Task objective: Produce word for word the lines of the data below running from the one that has "Screen dimensions: 1382x764" to the one that has "Task: Click the 融资融券 button", inclusive, and no others.

Data for this exercise:
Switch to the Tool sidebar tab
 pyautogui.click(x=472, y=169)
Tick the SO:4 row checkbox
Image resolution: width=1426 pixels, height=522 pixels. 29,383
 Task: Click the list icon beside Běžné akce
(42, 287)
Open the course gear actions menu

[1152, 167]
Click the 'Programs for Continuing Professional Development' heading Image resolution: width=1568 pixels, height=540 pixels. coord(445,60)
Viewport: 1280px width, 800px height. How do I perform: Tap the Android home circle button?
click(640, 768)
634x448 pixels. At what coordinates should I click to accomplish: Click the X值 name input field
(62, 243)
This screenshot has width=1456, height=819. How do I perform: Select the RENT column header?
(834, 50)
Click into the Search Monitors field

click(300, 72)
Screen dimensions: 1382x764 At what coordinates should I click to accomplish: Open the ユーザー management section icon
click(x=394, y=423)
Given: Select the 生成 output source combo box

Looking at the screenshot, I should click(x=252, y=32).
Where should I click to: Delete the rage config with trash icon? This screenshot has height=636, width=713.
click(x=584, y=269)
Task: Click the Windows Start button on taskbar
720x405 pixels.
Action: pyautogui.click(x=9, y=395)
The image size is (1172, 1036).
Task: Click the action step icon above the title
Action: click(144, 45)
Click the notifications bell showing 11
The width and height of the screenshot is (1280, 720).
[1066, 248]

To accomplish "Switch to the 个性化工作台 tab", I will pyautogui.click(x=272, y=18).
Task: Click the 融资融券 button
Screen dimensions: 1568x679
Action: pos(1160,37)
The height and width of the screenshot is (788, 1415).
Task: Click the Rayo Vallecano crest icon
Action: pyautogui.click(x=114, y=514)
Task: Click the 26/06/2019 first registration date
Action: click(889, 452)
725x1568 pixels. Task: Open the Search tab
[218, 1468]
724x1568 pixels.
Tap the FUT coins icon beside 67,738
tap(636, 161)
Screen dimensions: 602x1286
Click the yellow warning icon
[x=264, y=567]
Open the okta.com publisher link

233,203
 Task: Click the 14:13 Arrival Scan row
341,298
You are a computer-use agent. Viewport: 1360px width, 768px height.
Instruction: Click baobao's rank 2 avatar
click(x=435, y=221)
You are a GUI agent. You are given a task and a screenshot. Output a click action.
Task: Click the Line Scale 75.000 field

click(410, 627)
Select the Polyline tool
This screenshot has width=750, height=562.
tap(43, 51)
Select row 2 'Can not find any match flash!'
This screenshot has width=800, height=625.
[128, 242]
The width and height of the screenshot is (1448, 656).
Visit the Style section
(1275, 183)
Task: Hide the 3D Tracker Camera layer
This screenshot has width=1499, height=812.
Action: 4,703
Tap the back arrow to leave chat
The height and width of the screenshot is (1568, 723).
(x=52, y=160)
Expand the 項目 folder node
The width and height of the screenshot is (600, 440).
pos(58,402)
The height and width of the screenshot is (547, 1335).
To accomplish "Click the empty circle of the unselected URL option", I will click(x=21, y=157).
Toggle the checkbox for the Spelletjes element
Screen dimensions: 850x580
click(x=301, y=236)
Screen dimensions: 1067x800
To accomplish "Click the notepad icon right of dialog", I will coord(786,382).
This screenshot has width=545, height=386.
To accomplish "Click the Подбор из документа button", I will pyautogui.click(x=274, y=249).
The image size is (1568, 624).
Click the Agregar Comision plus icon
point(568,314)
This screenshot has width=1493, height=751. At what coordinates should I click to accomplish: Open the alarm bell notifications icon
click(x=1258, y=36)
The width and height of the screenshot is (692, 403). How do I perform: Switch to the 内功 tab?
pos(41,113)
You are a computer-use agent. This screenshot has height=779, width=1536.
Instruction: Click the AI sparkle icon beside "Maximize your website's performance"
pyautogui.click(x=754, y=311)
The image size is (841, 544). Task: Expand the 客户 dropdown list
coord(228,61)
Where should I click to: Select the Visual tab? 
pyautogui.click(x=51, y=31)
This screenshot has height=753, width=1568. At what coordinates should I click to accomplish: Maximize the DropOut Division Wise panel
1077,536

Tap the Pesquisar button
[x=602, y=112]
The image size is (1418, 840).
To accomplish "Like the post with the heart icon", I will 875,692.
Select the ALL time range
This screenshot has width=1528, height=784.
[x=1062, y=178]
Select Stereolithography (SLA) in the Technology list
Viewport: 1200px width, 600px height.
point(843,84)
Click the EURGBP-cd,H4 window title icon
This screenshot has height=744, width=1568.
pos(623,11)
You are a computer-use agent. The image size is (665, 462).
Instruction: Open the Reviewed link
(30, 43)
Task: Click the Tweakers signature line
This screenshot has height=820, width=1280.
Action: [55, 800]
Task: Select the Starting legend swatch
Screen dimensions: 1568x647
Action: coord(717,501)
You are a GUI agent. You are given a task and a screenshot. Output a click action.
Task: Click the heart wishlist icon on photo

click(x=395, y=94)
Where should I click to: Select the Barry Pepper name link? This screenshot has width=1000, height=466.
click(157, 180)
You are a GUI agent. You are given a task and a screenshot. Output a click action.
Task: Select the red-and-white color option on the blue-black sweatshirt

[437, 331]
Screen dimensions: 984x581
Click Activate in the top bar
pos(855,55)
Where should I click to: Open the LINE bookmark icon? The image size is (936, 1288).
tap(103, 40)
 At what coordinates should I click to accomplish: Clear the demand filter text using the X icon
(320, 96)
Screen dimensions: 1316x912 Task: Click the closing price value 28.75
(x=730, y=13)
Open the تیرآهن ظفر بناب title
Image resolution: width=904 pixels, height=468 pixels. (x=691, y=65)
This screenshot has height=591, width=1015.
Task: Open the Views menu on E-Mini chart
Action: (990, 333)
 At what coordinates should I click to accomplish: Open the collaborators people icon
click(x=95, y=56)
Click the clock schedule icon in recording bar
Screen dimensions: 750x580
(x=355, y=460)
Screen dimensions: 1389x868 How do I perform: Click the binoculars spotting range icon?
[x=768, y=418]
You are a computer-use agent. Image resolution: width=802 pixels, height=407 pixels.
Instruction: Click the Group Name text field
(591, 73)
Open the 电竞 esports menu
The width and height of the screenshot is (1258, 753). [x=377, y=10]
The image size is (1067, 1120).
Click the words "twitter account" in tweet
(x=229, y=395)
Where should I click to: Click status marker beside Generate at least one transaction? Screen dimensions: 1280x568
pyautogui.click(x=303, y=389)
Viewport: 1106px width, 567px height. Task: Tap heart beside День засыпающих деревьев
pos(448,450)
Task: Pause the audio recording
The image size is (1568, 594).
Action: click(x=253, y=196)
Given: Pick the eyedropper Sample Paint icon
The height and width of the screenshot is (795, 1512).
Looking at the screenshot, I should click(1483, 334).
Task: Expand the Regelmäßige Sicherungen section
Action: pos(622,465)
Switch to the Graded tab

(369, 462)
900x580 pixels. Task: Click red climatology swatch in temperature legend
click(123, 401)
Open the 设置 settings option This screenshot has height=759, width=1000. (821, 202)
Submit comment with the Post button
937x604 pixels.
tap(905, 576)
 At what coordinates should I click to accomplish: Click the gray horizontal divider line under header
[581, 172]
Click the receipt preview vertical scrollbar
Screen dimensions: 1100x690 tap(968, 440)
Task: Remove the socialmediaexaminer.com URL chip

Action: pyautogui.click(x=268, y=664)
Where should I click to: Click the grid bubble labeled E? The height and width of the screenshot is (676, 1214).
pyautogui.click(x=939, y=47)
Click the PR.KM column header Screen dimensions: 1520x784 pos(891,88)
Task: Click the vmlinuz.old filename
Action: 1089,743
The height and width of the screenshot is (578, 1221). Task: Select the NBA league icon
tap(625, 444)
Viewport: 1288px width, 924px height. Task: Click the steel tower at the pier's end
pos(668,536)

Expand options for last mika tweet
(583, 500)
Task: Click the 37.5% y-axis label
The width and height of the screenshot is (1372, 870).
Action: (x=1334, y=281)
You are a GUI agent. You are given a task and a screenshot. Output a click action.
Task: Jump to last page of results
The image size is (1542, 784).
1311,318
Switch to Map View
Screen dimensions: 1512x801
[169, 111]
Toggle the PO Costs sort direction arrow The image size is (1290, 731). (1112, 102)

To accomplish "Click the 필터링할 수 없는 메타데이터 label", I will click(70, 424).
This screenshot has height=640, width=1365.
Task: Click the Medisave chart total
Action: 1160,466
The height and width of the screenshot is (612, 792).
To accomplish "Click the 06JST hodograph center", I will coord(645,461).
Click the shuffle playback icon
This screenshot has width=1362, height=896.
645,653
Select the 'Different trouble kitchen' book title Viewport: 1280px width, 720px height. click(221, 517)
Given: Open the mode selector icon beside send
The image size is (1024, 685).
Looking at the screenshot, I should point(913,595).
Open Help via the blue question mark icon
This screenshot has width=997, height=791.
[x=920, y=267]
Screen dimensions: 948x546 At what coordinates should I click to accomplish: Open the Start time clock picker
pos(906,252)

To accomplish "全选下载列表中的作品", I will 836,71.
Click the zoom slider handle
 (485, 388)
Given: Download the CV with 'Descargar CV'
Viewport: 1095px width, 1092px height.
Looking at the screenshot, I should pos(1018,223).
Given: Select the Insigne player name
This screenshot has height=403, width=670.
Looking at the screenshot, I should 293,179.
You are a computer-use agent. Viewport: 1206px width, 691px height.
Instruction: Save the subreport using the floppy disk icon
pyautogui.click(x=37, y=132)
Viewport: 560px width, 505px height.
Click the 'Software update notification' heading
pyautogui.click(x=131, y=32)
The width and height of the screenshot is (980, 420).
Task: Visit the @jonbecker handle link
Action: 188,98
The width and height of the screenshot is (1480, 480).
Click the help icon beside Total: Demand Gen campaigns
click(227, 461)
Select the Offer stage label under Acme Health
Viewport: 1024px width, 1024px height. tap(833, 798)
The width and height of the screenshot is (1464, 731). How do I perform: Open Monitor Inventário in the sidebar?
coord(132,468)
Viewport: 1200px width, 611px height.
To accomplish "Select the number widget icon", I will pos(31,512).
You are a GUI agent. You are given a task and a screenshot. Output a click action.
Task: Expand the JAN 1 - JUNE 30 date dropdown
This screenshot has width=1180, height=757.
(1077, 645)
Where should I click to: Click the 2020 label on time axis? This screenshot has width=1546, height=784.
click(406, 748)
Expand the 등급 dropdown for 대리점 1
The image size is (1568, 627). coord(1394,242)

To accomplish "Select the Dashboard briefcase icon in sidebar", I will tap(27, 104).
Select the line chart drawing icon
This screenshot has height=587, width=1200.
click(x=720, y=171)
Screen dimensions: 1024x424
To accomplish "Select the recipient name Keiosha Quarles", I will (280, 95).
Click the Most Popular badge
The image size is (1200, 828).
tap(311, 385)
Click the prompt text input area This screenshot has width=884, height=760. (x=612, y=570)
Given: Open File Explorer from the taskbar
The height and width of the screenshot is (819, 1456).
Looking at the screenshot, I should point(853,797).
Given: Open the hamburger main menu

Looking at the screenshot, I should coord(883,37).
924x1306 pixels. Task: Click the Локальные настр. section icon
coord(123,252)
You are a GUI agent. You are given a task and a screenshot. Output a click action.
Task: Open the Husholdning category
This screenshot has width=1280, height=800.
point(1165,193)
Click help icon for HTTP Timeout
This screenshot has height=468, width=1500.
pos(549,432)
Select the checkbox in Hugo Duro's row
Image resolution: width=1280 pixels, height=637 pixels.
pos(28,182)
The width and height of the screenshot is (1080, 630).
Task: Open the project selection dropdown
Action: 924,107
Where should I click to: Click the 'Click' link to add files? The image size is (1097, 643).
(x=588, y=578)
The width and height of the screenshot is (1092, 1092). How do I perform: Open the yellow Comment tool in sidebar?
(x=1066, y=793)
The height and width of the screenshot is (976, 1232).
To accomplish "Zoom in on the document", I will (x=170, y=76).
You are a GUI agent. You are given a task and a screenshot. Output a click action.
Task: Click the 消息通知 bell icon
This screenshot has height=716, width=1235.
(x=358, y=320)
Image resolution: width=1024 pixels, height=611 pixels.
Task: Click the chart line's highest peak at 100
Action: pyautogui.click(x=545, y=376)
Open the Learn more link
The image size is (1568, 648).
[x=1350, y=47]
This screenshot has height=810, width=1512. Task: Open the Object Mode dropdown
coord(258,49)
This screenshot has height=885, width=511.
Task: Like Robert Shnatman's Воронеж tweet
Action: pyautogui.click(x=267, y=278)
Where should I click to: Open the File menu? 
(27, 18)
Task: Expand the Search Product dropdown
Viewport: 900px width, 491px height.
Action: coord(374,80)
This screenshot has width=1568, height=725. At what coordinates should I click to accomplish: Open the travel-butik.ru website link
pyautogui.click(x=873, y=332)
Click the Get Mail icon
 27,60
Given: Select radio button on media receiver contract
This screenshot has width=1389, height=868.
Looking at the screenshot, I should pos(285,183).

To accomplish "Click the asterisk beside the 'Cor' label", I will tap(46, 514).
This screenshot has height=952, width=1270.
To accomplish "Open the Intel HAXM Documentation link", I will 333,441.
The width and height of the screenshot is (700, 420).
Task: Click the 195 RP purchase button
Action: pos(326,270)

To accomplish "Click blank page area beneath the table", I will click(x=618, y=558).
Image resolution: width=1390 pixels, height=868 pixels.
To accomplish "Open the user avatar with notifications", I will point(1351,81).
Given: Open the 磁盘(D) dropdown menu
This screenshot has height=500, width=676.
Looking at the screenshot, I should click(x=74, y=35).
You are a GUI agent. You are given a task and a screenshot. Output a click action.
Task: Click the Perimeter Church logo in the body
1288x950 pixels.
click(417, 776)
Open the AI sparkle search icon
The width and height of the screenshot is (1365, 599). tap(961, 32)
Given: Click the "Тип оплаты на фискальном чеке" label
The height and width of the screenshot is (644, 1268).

Completed exercise:
Screen dimensions: 1382x764 At what coordinates should I click to accomplish: Open the ユーザー management section icon
click(x=394, y=423)
Given: Select the 生成 output source combo box

Looking at the screenshot, I should click(x=252, y=32).
Where should I click to: Delete the rage config with trash icon? This screenshot has height=636, width=713.
click(x=584, y=269)
Task: Click the Windows Start button on taskbar
720x405 pixels.
Action: pyautogui.click(x=9, y=395)
The image size is (1172, 1036).
Task: Click the action step icon above the title
Action: click(144, 45)
Click the notifications bell showing 11
The width and height of the screenshot is (1280, 720).
[1066, 248]

To accomplish "Switch to the 个性化工作台 tab", I will pyautogui.click(x=272, y=18).
Task: Click the 融资融券 button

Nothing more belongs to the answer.